Department of Genetics, Stanford University , 365 Lasuen Street, Littlefield Center, MC2069, Stanford, California 94305, United States.
J Phys Chem B. 2013 Nov 7;117(44):13748-54. doi: 10.1021/jp406925y. Epub 2013 Oct 24.
The nature of the biological free energy scale (ΔGapp), obtained from translocon mediated insertion studies, has been a major puzzle and the subject of major controversies. Part of the problem has been the complexity of the insertion process that discouraged workers from considering the feasible kinetics schemes and left the possible impression that ΔGapp presents some simple partition. Here we extend and clarify our recent analysis of the insertion problem using well-defined kinetics schemes and a free energy profile. We point out that although the rate constants of some steps are far from being obvious, it is essential to consider explicitly such schemes in order to advance in analyzing the meaning of ΔGapp. It is then shown that under some equilibrium conditions the kinetics scheme leads to a simple formula that allows one to relate ΔGapp to the actual free energy of partitioning between the water, the membrane, and the translocon. Other options are also considered (including limits with irreversible transitions that can be described by linear free energy relationships (LFERs)). It is concluded that it is unlikely that a kinetics plus thermodynamic based analysis can lead to a result that identifies ΔGapp with the partition between the membrane and the translocon. Thus, we argue that unless such analysis is presented, it is unjustified to assume that ΔGapp corresponds to the membrane translocon equilibrium or to some other arbitrary definition.
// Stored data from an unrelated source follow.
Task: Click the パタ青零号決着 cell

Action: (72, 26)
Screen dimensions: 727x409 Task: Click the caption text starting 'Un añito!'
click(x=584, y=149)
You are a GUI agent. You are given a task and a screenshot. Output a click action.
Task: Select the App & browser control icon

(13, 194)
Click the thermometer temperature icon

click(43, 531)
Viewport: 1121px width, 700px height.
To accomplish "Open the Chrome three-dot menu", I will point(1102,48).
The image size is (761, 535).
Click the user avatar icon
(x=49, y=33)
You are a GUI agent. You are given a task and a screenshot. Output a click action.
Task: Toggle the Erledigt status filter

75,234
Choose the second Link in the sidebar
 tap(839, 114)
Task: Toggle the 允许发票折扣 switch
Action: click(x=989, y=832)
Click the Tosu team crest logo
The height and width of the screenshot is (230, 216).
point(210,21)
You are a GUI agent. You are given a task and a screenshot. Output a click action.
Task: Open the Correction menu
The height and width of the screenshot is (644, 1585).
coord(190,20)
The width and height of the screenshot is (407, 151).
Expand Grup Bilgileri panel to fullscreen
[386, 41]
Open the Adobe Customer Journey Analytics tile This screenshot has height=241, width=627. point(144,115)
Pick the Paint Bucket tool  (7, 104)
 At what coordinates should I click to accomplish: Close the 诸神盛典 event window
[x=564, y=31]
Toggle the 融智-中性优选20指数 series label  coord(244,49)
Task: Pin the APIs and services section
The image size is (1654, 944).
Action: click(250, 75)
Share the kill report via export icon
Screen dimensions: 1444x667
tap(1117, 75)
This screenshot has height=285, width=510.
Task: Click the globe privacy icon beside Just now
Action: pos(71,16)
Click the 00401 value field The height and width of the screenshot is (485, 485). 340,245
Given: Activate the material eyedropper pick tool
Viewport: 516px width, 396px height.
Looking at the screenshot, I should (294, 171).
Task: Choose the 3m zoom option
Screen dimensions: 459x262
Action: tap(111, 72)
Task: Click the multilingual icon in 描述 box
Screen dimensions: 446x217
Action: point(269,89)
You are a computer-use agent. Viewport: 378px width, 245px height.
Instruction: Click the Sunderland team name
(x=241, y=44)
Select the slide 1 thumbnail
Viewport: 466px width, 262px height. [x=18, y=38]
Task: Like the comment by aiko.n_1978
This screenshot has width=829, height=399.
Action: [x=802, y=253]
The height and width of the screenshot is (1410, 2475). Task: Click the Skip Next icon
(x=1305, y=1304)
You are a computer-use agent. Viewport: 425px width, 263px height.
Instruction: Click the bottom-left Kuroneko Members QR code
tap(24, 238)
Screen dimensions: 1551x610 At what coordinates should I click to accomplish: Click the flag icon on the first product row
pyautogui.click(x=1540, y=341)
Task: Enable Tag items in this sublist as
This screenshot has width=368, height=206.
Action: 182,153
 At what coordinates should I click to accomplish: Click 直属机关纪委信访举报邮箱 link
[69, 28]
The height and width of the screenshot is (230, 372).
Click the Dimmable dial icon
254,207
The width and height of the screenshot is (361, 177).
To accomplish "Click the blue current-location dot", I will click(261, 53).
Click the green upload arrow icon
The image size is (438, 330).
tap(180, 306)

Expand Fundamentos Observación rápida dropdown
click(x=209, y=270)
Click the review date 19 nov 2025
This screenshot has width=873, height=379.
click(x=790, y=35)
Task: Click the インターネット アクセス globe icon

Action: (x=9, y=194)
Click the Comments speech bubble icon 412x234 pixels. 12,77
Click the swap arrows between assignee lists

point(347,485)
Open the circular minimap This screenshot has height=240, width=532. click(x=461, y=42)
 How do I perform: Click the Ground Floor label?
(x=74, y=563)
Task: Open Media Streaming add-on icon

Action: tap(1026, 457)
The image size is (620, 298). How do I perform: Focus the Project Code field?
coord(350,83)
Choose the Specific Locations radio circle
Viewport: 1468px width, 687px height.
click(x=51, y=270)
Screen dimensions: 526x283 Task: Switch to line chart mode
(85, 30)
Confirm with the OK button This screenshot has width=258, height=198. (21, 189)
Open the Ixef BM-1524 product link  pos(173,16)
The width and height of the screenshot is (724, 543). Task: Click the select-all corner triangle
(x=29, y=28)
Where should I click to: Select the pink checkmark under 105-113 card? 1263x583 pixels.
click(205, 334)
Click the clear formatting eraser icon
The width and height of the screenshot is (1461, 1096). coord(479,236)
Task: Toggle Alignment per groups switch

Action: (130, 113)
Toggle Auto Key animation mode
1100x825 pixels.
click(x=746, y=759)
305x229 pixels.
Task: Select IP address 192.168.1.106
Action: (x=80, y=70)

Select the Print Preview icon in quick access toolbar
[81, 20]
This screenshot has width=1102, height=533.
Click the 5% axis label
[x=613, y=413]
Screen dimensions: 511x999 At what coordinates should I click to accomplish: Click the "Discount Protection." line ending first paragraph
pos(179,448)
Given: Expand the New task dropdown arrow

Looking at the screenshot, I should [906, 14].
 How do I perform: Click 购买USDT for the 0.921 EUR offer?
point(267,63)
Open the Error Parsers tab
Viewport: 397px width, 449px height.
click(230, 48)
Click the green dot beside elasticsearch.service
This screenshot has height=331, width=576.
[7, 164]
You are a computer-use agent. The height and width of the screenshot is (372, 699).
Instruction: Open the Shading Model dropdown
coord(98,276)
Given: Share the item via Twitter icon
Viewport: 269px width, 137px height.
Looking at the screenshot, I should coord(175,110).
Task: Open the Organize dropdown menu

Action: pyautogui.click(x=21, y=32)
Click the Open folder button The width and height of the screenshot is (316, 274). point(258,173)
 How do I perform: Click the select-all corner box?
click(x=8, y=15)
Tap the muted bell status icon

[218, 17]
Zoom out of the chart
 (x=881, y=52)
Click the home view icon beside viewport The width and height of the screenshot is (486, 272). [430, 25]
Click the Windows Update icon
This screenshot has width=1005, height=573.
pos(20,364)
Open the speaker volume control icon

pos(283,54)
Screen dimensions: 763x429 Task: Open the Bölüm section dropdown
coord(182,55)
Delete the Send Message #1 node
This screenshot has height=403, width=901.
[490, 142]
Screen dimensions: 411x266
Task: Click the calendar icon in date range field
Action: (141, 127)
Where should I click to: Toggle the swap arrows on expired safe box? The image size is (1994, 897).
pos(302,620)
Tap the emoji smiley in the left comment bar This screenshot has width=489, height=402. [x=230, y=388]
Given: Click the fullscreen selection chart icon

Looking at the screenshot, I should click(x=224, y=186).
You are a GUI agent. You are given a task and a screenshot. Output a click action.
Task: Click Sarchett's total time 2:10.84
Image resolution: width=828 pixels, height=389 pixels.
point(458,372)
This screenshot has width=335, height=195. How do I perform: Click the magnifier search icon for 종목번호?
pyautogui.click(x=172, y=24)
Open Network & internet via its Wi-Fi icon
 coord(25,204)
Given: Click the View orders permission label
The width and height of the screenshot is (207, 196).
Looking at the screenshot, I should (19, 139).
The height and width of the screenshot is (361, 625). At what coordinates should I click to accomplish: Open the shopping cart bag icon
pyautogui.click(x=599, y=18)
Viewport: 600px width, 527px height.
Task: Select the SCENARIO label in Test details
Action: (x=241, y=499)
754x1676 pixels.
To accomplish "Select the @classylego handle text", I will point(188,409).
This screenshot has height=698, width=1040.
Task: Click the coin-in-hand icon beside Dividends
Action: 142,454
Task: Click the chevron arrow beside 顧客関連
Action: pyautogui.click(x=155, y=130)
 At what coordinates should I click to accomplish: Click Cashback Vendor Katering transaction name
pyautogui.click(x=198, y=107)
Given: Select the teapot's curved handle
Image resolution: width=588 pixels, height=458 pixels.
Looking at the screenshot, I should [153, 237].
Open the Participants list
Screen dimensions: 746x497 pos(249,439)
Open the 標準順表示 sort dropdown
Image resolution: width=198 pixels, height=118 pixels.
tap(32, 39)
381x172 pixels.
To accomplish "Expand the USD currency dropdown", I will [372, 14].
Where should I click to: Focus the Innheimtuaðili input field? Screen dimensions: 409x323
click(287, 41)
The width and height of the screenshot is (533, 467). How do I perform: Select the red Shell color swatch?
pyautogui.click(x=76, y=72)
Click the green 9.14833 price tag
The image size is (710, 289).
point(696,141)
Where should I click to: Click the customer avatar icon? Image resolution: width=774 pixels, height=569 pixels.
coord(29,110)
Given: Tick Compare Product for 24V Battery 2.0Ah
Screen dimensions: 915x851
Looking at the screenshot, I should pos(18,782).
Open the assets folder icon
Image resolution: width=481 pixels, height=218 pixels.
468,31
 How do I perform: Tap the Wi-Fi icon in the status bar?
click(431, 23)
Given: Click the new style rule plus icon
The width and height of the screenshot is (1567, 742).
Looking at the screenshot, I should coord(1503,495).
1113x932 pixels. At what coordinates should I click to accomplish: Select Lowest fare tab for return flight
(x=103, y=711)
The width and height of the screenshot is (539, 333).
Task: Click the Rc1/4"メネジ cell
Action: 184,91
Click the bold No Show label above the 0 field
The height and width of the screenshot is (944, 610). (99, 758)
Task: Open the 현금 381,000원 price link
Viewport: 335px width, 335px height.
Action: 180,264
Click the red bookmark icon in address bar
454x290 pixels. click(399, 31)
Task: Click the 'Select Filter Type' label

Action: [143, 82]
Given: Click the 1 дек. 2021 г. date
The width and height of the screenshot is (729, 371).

Furthermore, we point out that the presumption that it is sufficient to just calculate the PMF for going from the translocon (TR) to the membrane and then to assume irreversible diffusive motion to water and for further entrance to the membrane is not a valid analysis. Overall, we point out that it is important to try to relate ΔGapp to a well-defined kinetics scheme (regardless of the complication of the system) in order to determine whether the energies of inserting positively charged residues to the membrane are related to the corresponding ΔGapp. It is also suggested that deviations from our simple formula for equilibrium conditions can help in identifying and analyzing kinetics barriers.
从易位子介导的插入研究中获得的生物自由能标度(ΔGapp)的本质一直是一个主要的难题,也是主要争议的主题。部分问题在于插入过程的复杂性,这使研究人员不愿考虑可行的动力学方案,并给人留下了ΔGapp 呈现出某种简单分配的印象。在这里,我们使用明确定义的动力学方案和自由能图扩展和澄清我们最近对插入问题的分析。我们指出,尽管一些步骤的速率常数远非显而易见,但明确考虑这些方案对于分析 ΔGapp 的意义至关重要。然后表明,在某些平衡条件下,动力学方案导致一个简单的公式,允许将 ΔGapp 与水、膜和易位子之间实际分配的自由能联系起来。还考虑了其他选择(包括不可逆转变的极限,可以用线性自由能关系(LFERs)来描述)。结论是,基于动力学和热力学的分析不太可能得出将 ΔGapp 与膜和易位子之间分配相关联的结果。因此,我们认为,除非提出这样的分析,否则假设 ΔGapp 对应于膜易位子平衡或其他任意定义是没有道理的。此外,我们指出,假设仅计算从易位子(TR)到膜的 PMF,然后假设不可逆扩散运动到水,并进一步进入膜的假设是不合理的。总体而言,我们指出,尝试将 ΔGapp 与明确定义的动力学方案相关联(无论系统的复杂性如何)以确定将带正电荷的残基插入膜的能量是否与相应的 ΔGapp 相关是很重要的。还建议,偏离我们平衡条件下的简单公式可以帮助识别和分析动力学障碍。